# DESCRIPTION OF THE TASK:
You are asked to repeat the listing word for word and to leave out its pictures.

# TASK MATERIAL:
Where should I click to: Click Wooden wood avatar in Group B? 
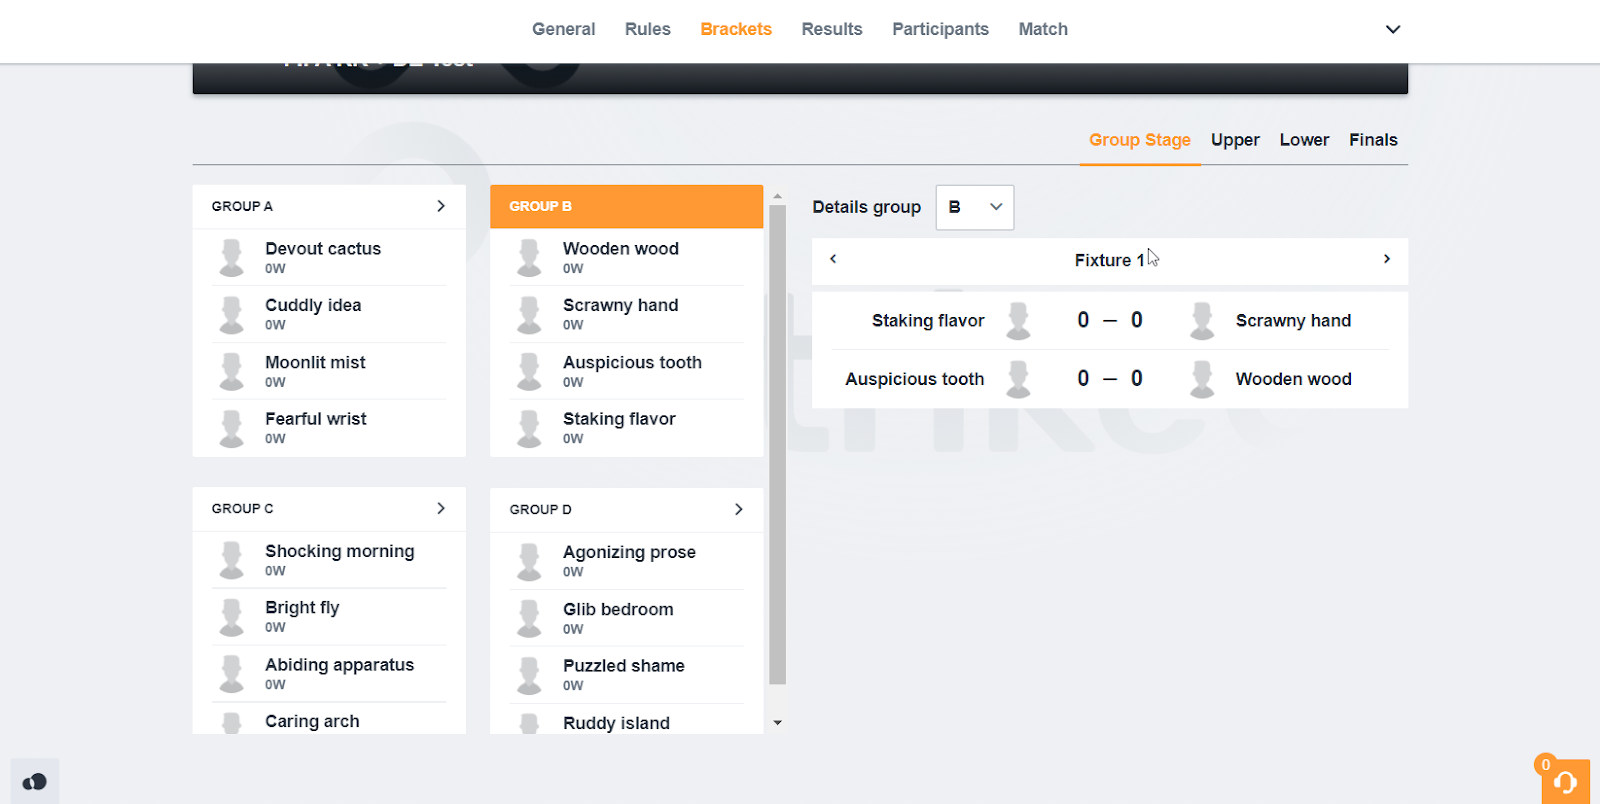529,257
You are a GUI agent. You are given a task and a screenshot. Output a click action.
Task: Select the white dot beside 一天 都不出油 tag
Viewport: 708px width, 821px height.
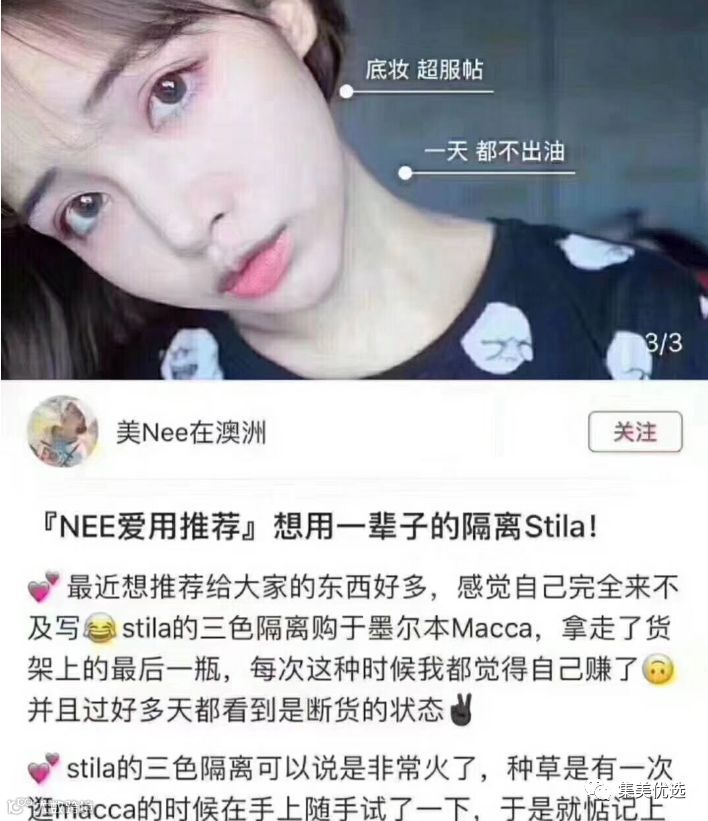[x=405, y=173]
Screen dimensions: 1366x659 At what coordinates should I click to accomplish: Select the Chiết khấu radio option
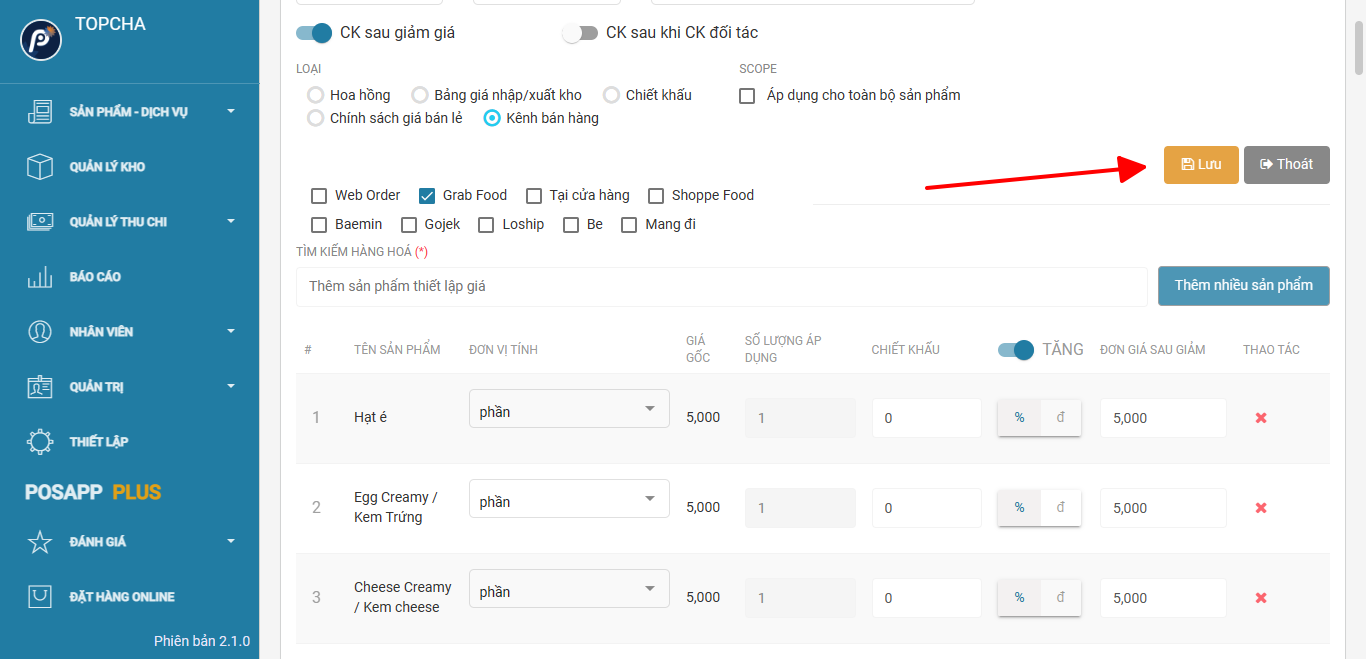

# OUTPUT FOR THIS TASK:
Where should I click to: Click Wooden wood avatar in Group B? 
529,257
You are a GUI agent. You are given a task and a screenshot. Output a click action.
Task: Select the white dot beside 一天 都不出油 tag
Viewport: 708px width, 821px height.
[x=405, y=173]
Screen dimensions: 1366x659 At what coordinates should I click to accomplish: Select the Chiết khấu radio option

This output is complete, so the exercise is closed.